Have you had maintenance problems with your light strip? The author in the FHB article seemed pretty high on the festoon setup.
Thanks.
On a scale of 1 to 10, 10 being best for overall satisfaction:
I'd give them an 8.
I cannot imagine better lighting. The color, the size, how it illuminates are all great. I'll be using these types in all of whatever house I have in the future.
But there are some issues.
Lamps do appear to burn out more frequently than I'd like. Out of a run of 40, I replace one about every 2 to 3 months. However, I couldn't swear that the transformer is properly sized. It could be putting out too much.
And those lamps are not cheep. I bought a box of 100 online for like $150.
In retrospect, I wish I would have run a strip of metal tape on the wood surface before attaching them. I feel that would have reflected more heat and light down and lengthed the life of the cabinet's finish.
I do have one fixture that needs replacing due to apparent corrosion. A bulb won't light in it anymore.. I'm scratching my head on how to replace it.
Overall, the appearance and function in my opinion rates excellent dispite these issues.
For the past ten years, my undercabinet lamps have been 12V DC incandescents, much like in cars. They produce sufficient light, don't get very hot, and they last. My light store has the replacement lamps when I need them.
I used the 12v DC halogen puck lights for a few years, but replaced them with 110v AC pucks about three years ago.

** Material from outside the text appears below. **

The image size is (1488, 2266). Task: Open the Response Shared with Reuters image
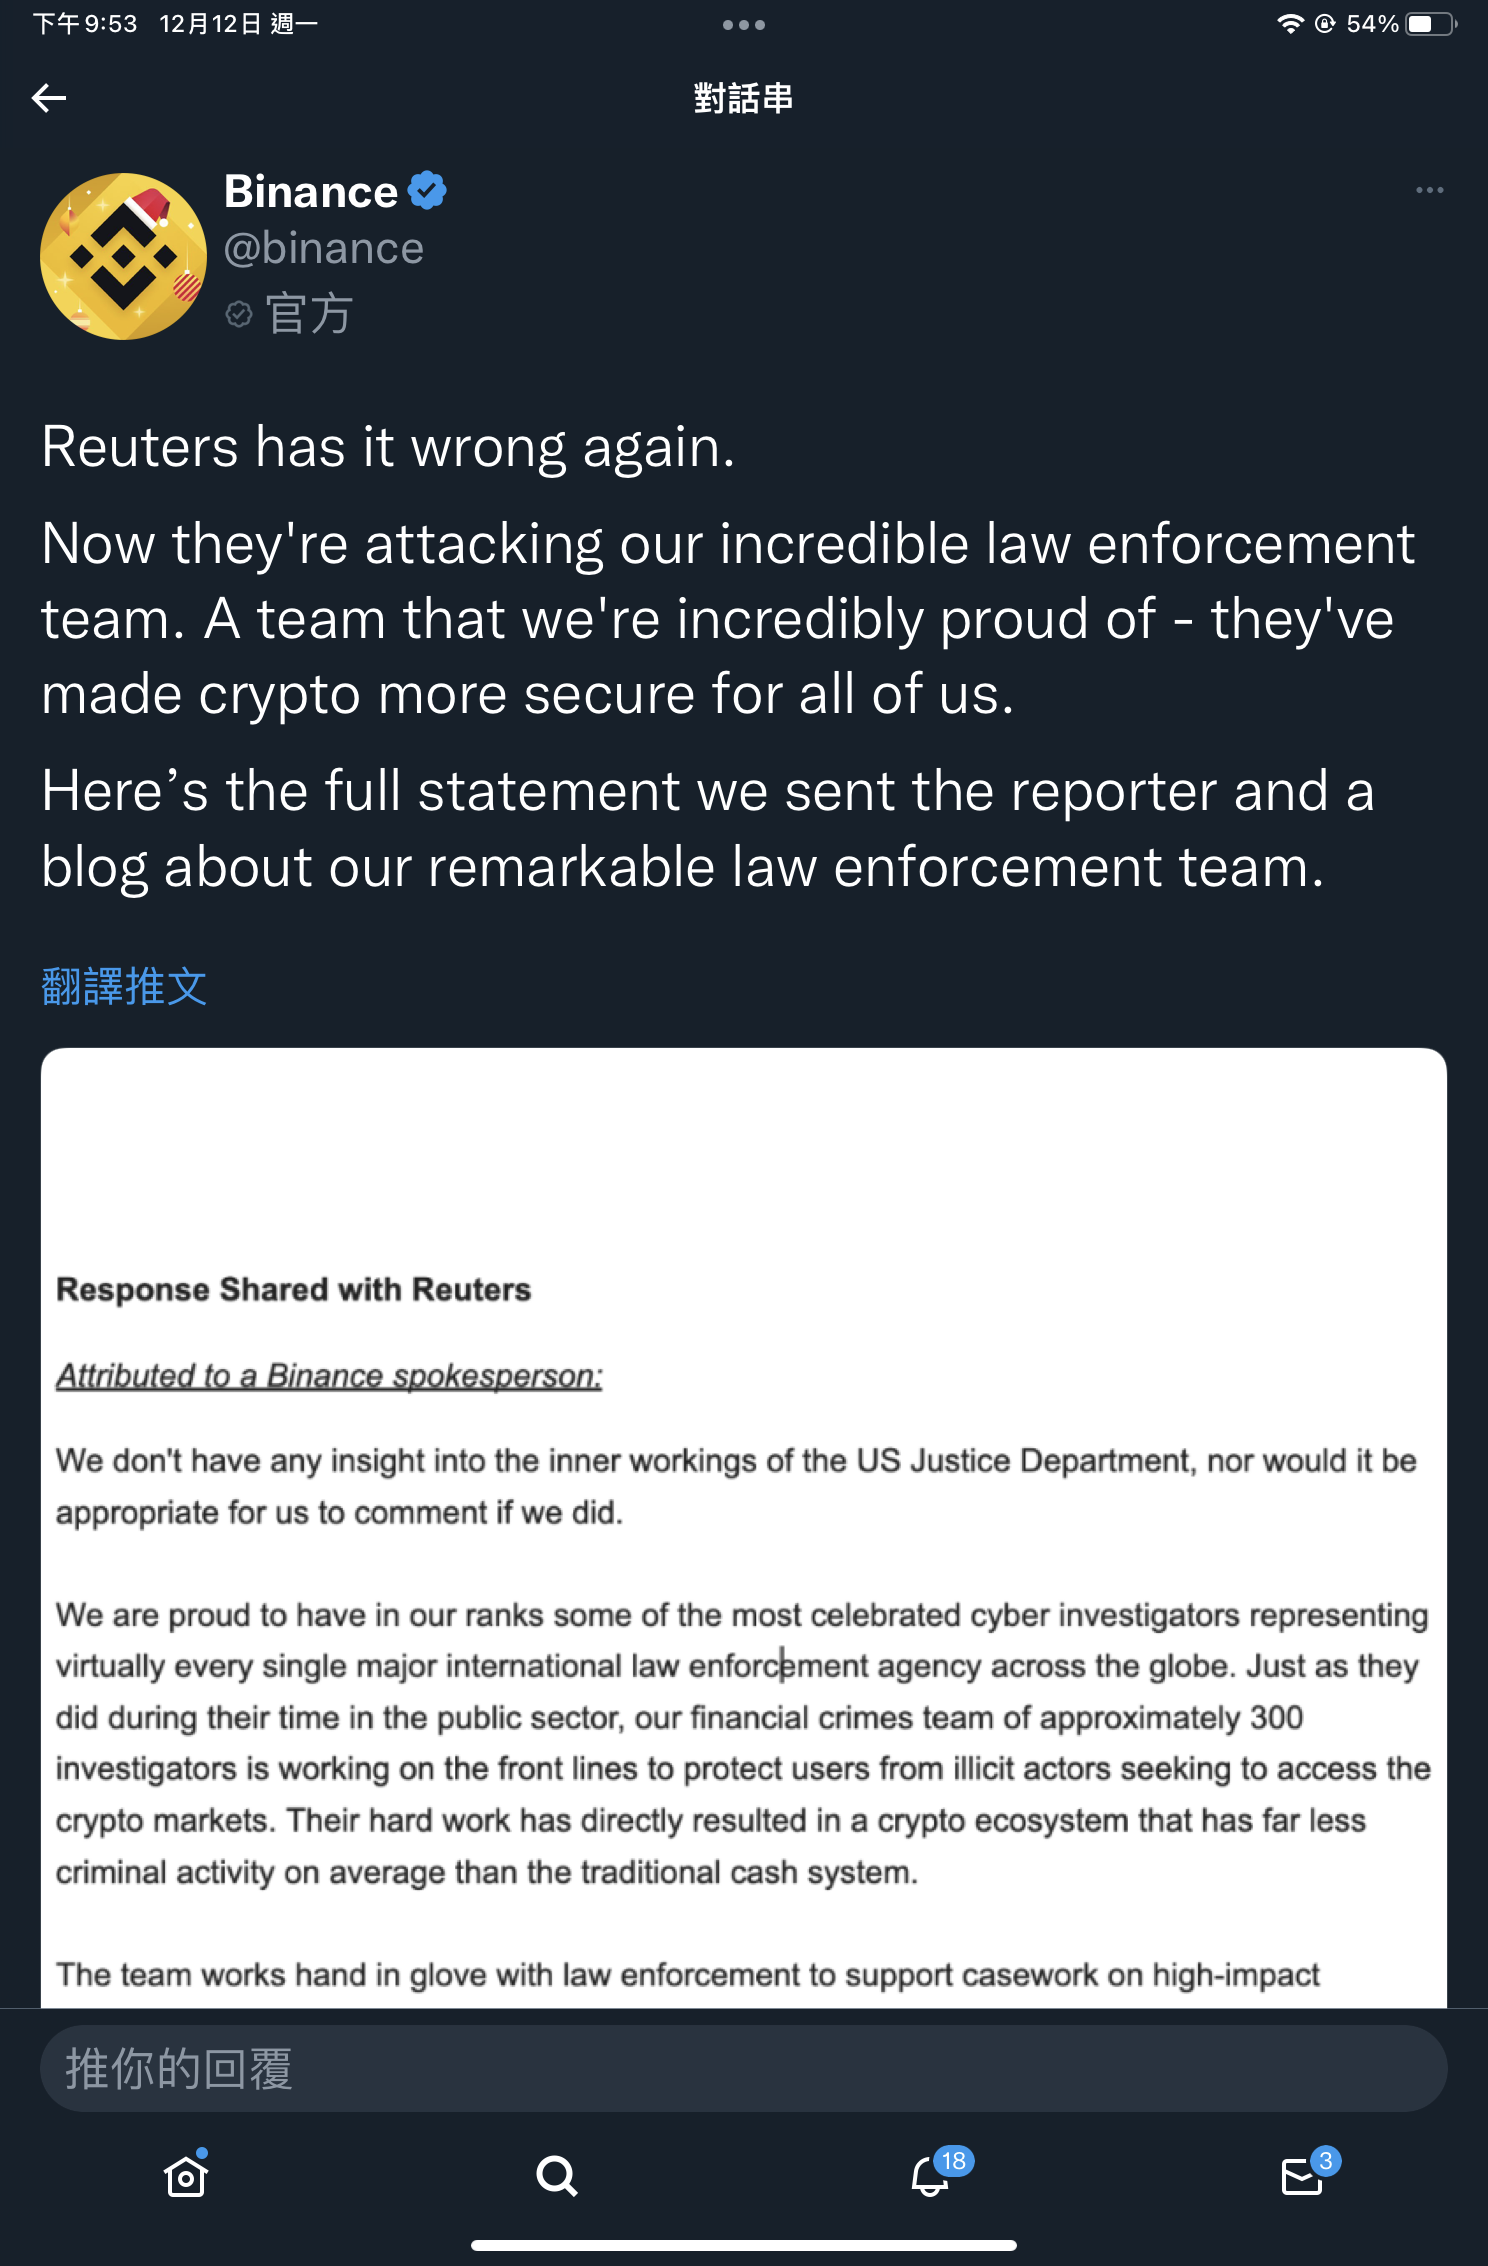(x=744, y=1527)
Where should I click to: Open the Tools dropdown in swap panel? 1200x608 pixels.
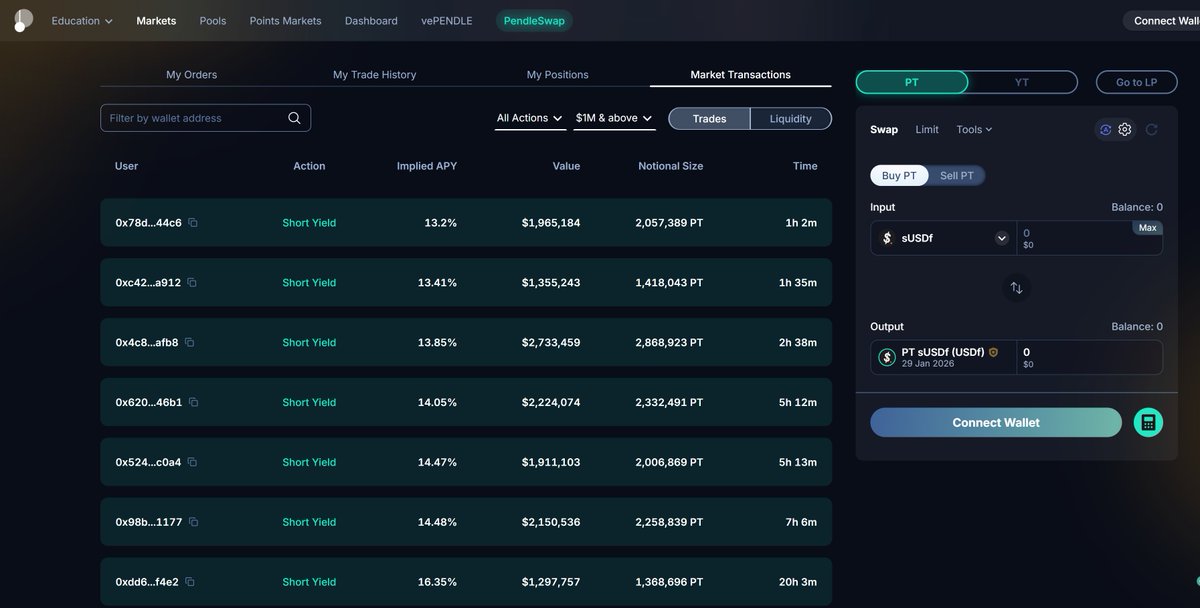click(973, 130)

The DC trasnformer wasn't overloaded, but I was replacing a bulb every few weeks. After the switch to AC, I've replaced two bulbs in three years. That works for me!! - lol
Pete,
Thanks for the info and the statement that you would use them again. Can you tell me what brand you used?
Frank R.
I'll have to dig for that. Rite now, I don't know.
Pete,
I'm set on the undercabinet lights. Thanks for all of your help. One more question. Where do you hide the transformer for the pucks that you have in the cabinets. I have some glass cabinets. In my last kitchen, the transformer was on top of the cabinets (but you could not see it). Now, I'm going to have crown going to the ceiling so I don't think you can put the transformer on top because you would not have access to it. I'd like to drop the transformer in the basement and run lines up to the 10 pucks going in the cabinets, but - for all of the pucks I have looked at, the transformer must be within four or five feet. Any suggestions on where to put the transformers or where to get pucks that I can put the transformer 20 feet away? Also, are your transformers hard wired or plug?
Thanks again.
Frank R.
I have heard of people getting creative with hidden latches, velcro, magnets, etc. Maybe you could have a hidden panel in the crown that would still allow you access to your "tranformer vault".

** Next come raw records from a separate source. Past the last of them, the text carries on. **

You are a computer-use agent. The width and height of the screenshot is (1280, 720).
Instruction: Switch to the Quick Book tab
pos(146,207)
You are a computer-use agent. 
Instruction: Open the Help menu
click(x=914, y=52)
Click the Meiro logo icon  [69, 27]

I looked at halogen & xenon b4 deciding upon fluorescents. Ones I chose are sold in various lengths - 1 ft - 2ft - and use a small diameter tube (about 5/8 in dia). Replacement tubes are readily available from a big box store. System also includes junction boxes to connect the fixtures to the romex and some neat little connectors to add additional fixtures to provide continuous coverage over long counter runs.Also starting to appear are various led (white) lighting systems. While they might be a little weak for task lighting (vs 'mood' / night lites) their light output is improving. Saw one at Ikea (Ontario, Canada) that just might do the task lighting job.
Xenon, xenon, xenon.
Forget halogen for undercabinet use.